**WHAT YOU WILL DO**
Beginning with the line that contains "The image size is (189, 197)." and ending with the line that contains "The height and", reproduce the lines of the entries below exactly, omitting pictures.

··· MATERIAL SHOWN

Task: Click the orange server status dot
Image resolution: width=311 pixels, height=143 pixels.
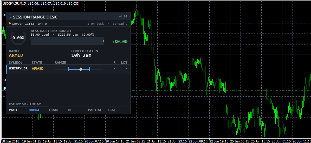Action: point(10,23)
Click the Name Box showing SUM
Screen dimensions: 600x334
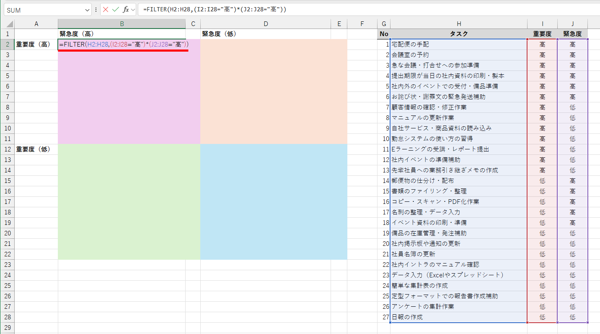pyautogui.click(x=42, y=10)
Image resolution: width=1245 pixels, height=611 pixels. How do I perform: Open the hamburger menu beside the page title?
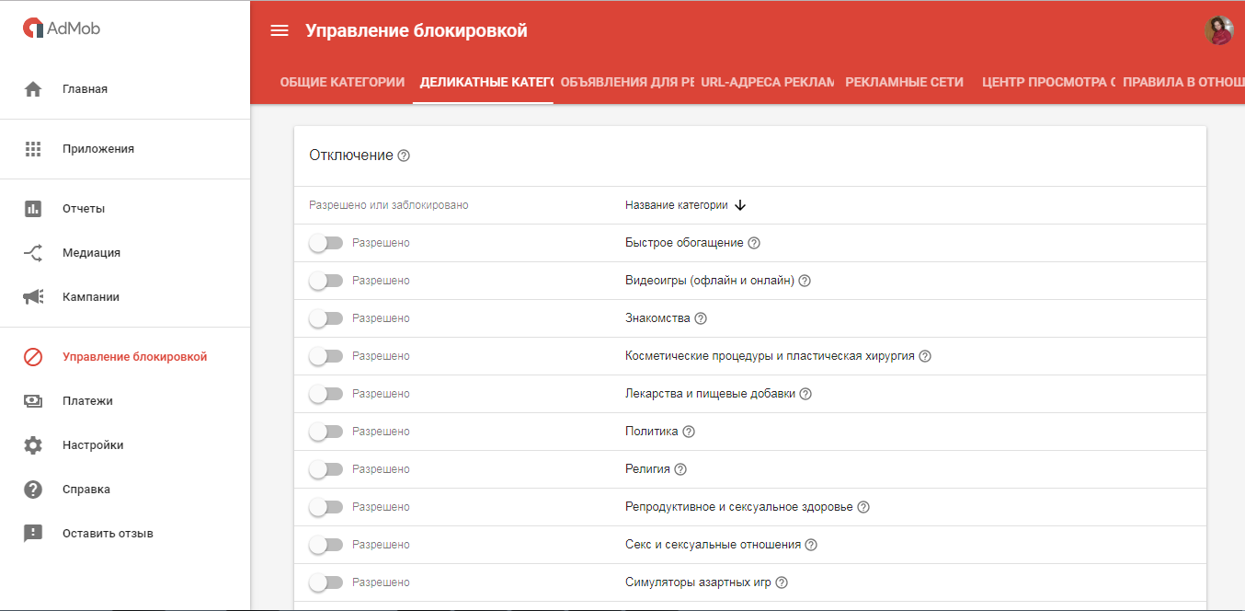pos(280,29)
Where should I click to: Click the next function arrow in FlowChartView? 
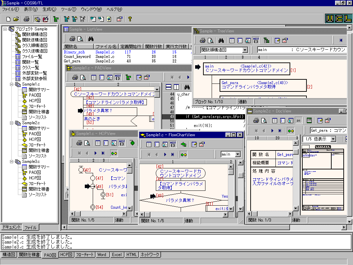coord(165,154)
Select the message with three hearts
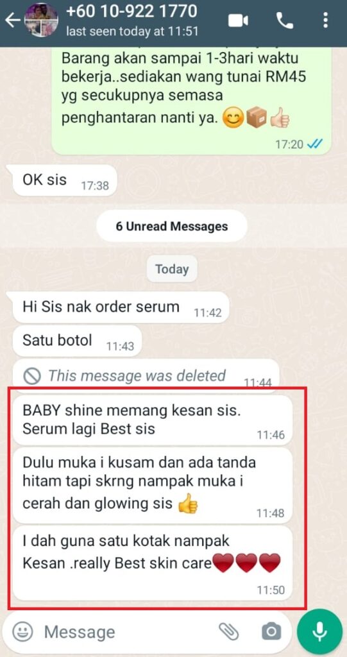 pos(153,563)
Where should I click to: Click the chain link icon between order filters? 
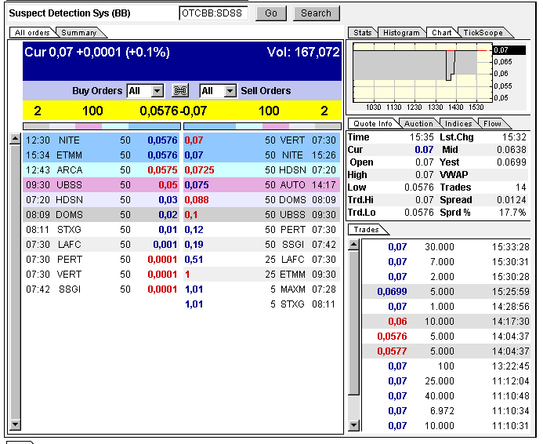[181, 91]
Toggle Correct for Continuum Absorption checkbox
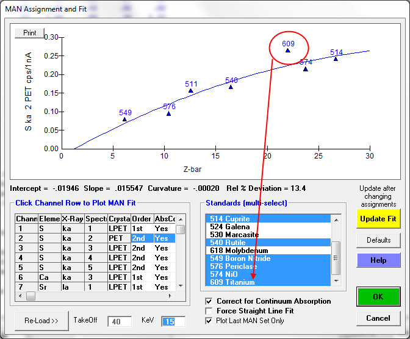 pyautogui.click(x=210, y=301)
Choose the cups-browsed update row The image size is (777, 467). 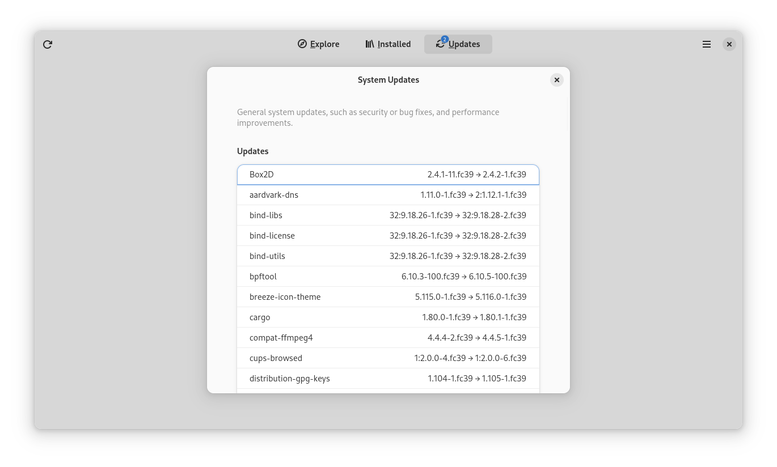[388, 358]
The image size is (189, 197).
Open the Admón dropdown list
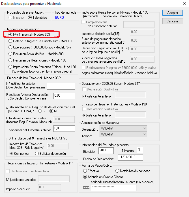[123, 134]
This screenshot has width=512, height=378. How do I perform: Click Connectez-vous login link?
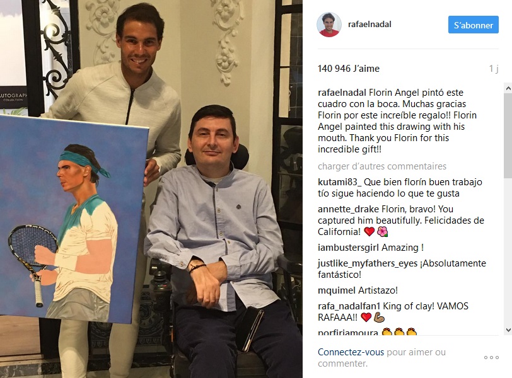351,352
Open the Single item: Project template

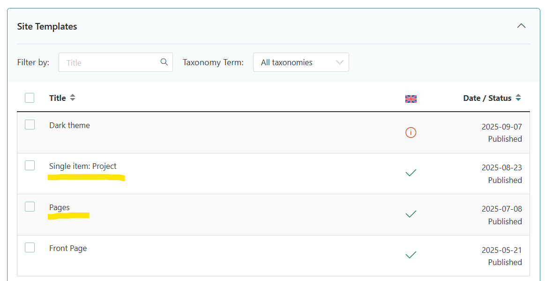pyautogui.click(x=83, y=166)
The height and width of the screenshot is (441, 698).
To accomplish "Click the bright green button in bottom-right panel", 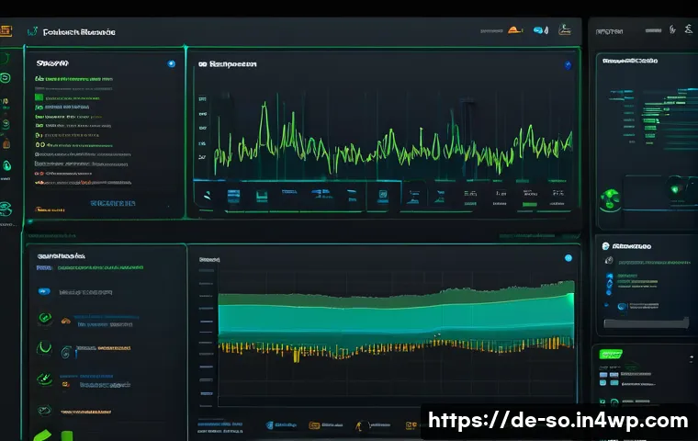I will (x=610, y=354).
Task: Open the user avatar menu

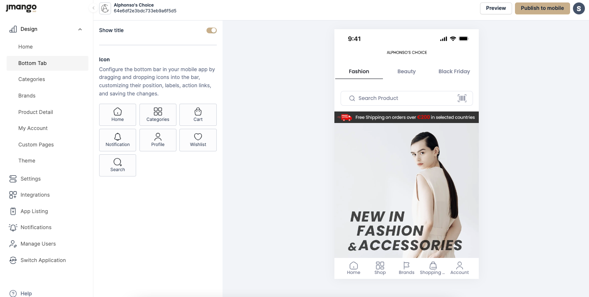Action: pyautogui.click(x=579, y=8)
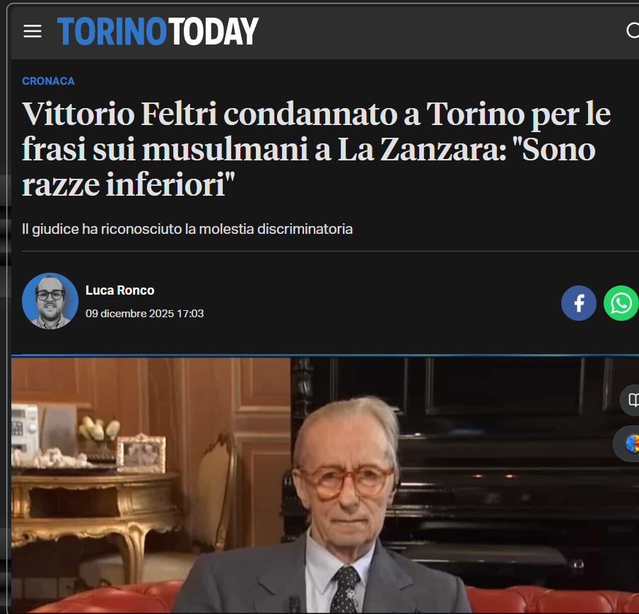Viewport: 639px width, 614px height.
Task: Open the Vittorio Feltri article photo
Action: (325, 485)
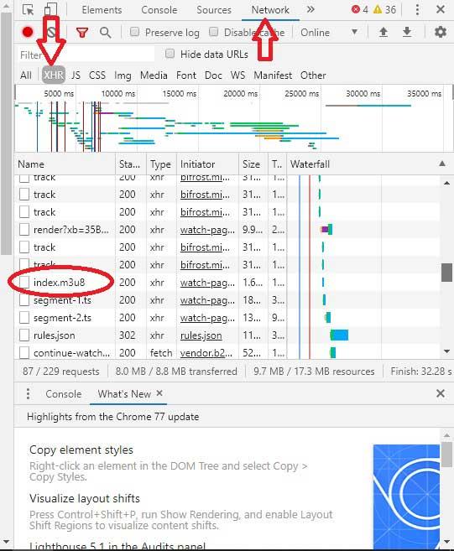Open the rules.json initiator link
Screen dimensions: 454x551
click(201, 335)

······

**TASK OUTPUT**
The image size is (189, 197).
Open the Admón dropdown list
[123, 134]
This screenshot has width=512, height=378. How do I perform: Click Connectez-vous login link?
351,352
Open the Single item: Project template

pyautogui.click(x=83, y=166)
The height and width of the screenshot is (441, 698).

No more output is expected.